Research results on reverse engineering of the LoRa protocol and an implementation in GNU Radio. An open source LoRa PHY layer project provides access to the LoRa protocol for researchers and hobbyists.
Here is a relatively short presentation: https://www.youtube.com/live/3us83qvzopM and the slides.
It’s cool, and I’m glad they did it, but there are already chips out there that do this. This work doesn’t make the chip makers any more incentivized to use this over cheap chips that already exist.
That’s not what this is about.
It’s about manipulating RF in software. This means that anyone can use or modify it and not be restricted to the existing hardware.

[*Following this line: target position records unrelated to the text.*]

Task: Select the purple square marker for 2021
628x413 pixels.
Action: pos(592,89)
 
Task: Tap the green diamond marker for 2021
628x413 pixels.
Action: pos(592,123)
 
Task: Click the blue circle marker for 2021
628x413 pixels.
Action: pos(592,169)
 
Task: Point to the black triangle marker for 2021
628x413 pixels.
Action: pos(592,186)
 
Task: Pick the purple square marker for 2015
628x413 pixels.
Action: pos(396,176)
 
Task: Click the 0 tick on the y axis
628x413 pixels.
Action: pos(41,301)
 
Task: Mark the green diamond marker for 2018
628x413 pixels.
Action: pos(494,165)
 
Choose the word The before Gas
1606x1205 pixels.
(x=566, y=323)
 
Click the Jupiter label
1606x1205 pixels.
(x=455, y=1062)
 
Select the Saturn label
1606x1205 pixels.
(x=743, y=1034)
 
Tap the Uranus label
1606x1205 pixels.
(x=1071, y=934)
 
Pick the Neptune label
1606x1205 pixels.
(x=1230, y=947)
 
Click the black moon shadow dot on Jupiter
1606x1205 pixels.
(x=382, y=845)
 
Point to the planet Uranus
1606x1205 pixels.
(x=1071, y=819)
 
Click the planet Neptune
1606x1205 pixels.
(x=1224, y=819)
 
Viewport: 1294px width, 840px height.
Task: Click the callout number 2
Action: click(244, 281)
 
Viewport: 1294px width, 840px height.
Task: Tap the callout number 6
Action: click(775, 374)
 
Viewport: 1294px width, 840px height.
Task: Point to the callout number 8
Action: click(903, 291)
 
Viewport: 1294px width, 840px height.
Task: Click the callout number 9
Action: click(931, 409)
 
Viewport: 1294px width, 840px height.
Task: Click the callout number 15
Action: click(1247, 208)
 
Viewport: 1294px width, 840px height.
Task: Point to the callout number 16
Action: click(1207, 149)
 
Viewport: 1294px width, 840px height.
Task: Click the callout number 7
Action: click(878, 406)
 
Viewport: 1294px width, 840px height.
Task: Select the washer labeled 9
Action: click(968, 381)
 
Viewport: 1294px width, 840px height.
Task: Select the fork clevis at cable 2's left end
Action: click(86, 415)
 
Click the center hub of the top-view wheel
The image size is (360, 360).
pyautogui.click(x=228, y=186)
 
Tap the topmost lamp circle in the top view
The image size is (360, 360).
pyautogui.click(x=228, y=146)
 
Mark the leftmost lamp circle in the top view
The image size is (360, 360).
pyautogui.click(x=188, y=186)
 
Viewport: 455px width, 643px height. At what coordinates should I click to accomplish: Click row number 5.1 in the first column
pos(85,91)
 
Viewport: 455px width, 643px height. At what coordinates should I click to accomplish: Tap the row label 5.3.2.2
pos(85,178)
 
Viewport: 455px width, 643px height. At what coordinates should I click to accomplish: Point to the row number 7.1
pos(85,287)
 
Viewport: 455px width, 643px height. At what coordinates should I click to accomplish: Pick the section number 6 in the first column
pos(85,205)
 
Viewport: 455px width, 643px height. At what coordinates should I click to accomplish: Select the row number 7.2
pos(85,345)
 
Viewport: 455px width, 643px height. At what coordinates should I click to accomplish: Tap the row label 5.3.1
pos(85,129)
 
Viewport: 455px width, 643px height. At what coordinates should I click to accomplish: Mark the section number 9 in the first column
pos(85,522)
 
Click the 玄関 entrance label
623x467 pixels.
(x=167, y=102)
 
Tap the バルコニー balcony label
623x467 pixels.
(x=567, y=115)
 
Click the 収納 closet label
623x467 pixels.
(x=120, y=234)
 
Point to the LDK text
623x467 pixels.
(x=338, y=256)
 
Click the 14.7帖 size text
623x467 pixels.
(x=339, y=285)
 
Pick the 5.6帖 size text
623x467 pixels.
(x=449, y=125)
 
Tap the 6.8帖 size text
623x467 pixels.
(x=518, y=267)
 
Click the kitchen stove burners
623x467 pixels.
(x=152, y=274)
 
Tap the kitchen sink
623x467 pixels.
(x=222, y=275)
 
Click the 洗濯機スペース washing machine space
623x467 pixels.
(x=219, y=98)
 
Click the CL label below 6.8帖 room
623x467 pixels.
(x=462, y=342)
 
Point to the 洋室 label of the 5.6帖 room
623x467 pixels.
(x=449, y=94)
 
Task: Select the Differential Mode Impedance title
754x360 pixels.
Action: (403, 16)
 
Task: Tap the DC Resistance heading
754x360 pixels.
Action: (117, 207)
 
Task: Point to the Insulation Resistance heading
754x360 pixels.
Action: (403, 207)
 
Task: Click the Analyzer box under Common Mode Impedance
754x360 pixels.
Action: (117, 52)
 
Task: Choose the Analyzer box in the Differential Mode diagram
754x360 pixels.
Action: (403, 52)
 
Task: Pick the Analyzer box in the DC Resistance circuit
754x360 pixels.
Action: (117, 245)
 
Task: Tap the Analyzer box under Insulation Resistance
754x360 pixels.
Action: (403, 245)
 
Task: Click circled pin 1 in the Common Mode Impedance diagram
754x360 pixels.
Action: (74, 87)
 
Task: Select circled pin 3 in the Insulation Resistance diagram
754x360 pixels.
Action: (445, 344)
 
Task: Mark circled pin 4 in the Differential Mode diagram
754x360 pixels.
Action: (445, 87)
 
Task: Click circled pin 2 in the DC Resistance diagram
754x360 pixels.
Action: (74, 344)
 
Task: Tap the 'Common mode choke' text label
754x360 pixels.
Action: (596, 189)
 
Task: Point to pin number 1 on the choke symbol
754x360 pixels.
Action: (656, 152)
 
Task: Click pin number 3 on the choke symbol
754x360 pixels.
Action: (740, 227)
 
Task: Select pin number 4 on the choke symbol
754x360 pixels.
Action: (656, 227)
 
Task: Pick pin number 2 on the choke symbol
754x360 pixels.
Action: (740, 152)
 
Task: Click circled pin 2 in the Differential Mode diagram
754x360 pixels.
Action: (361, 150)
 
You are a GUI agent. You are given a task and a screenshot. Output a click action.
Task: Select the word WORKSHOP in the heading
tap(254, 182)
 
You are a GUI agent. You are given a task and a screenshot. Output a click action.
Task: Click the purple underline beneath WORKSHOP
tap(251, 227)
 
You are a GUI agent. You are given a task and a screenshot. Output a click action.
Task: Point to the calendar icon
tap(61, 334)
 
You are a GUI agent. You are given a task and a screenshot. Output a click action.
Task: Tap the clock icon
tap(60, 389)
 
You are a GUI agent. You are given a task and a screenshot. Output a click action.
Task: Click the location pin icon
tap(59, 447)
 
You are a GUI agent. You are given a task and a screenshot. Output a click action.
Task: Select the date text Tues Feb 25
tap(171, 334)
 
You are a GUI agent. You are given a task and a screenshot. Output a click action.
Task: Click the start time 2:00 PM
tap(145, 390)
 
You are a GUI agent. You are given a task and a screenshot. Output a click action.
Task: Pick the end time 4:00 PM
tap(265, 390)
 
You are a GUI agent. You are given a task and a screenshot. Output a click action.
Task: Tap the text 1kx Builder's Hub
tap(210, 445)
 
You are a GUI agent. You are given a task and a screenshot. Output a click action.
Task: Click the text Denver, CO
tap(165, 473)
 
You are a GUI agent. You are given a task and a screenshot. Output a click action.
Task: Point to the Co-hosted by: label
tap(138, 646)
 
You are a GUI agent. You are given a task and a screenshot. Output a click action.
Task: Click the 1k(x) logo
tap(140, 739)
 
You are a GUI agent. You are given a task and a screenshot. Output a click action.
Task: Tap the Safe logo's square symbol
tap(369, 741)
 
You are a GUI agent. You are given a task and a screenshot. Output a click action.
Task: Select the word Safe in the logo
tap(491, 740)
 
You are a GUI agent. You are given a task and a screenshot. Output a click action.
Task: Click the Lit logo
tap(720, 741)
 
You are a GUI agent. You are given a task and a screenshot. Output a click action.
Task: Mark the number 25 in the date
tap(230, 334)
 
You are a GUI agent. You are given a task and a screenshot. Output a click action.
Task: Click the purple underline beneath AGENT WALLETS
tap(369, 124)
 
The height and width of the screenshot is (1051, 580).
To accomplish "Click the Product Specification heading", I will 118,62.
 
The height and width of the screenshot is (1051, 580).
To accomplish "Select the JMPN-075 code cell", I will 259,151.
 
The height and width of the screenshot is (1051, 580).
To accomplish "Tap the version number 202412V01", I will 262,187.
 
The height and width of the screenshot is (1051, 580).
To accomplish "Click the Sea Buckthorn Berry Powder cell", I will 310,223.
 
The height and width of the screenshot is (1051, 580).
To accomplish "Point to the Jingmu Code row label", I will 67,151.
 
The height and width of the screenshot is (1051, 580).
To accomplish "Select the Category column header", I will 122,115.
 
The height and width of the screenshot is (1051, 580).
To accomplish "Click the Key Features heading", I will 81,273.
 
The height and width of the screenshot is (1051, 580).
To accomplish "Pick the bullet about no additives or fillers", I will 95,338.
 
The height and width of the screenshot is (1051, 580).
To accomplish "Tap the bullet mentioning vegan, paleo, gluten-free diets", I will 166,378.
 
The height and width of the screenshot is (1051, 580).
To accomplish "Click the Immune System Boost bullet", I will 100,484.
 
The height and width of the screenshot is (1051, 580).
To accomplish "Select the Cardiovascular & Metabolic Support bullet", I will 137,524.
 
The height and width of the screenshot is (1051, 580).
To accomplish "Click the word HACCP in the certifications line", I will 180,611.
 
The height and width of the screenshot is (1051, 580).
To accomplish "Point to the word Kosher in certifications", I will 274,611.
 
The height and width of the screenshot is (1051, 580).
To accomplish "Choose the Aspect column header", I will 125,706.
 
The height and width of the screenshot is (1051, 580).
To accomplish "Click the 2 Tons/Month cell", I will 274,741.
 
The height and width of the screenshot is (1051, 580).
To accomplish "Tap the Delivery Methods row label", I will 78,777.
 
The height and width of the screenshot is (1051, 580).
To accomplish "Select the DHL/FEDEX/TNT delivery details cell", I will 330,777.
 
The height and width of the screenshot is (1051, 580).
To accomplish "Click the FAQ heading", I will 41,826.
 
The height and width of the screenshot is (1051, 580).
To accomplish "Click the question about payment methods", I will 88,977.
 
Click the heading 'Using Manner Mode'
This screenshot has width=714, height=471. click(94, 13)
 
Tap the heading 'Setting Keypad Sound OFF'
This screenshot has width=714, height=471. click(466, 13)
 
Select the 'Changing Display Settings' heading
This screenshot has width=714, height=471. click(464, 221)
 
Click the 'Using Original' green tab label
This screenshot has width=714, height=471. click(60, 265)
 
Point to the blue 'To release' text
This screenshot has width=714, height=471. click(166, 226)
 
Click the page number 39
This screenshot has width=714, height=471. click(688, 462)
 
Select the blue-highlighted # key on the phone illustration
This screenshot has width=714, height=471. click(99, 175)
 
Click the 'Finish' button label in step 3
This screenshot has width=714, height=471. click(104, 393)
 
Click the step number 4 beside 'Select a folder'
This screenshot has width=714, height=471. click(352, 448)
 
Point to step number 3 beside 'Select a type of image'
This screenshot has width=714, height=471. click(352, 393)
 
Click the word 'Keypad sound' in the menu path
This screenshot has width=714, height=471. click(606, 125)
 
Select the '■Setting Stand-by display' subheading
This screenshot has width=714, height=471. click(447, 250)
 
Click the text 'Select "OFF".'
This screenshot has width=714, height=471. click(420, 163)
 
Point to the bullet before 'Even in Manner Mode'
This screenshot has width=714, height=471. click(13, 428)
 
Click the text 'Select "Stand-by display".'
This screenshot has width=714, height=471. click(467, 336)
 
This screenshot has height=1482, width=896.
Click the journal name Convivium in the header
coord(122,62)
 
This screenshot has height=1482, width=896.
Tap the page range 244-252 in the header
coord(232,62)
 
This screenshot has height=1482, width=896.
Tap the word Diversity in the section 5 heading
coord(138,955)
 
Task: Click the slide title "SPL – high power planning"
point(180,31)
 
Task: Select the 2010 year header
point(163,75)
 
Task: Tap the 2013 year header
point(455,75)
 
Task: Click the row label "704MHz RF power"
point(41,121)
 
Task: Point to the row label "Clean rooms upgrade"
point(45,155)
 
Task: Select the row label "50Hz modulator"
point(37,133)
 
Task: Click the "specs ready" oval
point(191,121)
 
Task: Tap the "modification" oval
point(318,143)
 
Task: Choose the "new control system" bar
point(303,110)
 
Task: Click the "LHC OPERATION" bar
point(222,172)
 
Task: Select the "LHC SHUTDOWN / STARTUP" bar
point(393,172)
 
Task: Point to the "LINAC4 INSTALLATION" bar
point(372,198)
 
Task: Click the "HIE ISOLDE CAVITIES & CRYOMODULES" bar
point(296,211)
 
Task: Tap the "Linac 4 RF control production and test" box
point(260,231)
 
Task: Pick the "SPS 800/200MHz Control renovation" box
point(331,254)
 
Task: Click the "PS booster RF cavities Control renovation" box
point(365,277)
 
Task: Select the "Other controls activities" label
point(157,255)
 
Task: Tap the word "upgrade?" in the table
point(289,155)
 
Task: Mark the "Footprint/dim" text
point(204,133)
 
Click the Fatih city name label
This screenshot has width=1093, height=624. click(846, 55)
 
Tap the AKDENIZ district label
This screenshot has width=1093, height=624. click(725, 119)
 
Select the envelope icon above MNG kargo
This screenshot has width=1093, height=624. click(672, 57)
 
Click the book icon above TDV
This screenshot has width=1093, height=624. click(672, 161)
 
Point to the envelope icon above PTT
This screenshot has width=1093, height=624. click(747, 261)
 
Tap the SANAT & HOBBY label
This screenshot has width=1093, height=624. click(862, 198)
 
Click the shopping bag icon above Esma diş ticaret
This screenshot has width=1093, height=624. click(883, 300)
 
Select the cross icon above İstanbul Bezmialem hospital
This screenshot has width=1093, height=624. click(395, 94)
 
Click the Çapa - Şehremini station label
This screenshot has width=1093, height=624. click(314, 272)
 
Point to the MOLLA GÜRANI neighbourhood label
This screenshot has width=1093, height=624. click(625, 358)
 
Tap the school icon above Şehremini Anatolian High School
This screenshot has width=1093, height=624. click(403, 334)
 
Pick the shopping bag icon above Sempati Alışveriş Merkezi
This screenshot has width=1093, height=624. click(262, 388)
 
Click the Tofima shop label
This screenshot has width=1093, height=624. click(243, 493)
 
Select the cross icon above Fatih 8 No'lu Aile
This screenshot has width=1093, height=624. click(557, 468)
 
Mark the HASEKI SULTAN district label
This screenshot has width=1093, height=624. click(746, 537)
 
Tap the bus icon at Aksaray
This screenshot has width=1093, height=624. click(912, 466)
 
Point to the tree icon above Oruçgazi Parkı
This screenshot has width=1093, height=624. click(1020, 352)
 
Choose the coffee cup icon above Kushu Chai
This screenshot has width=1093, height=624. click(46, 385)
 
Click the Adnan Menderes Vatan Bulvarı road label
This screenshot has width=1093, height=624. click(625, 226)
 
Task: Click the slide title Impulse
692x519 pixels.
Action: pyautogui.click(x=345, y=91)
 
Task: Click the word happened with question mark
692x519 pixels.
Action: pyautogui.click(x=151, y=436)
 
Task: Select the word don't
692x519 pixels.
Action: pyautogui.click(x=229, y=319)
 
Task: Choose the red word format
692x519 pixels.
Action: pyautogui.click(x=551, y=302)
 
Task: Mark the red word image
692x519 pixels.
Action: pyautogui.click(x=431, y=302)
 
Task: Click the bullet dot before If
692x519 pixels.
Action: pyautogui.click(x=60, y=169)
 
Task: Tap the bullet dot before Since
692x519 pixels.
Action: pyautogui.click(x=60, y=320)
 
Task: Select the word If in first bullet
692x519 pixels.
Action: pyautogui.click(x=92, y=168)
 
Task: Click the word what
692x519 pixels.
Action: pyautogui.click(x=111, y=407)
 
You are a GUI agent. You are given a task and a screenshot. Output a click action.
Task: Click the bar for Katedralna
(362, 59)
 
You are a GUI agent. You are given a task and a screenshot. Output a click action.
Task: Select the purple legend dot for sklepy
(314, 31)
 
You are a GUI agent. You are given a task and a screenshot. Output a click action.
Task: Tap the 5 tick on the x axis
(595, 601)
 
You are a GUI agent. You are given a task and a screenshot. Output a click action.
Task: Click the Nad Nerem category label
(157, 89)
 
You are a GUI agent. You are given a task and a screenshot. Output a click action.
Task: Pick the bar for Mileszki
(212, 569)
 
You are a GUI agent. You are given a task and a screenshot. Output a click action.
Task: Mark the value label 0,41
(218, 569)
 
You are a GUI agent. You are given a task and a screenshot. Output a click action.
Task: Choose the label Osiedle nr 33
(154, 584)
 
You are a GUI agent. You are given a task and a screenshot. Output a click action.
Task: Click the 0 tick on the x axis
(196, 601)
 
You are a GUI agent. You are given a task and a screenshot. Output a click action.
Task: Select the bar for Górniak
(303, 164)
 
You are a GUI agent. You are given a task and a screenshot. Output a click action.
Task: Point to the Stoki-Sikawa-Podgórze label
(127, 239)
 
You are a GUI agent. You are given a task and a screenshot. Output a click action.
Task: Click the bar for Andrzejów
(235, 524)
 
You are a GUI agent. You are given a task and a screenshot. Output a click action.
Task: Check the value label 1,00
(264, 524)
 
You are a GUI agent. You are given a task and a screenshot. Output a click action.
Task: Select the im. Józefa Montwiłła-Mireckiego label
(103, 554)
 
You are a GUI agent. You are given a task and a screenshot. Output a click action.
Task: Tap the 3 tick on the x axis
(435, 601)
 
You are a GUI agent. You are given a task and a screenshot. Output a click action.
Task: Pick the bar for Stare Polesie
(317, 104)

It also means that you can probably use common off the shelf components like an FPGA to implement this and still have full access and control.
This is absolutely a big deal and worthy of replication across other protocols and platforms.
Yeah, I get that, but my points still stand.
As you can read from the code, LoRa is many frequencies, and software is not the most efficient way to deal with them. Hell, the chips now even take a ton of power in comparison to BLE or WiFi.
Yes, SDR is less efficient than a specially designed radio chip, but what you gain is flexibility. With SDR, your radio can use any transmission encoding, you are mainly just limited by your polling rate.
Specially designed radio chips thrive in constrained, high-volume manufactured devices. However, for development purposes, being able to use LoRa with an SDR is an amazing step up.
Maybe you ought to look more into what GNU Radio/SDR is capable of before defending this hill you’re standing on.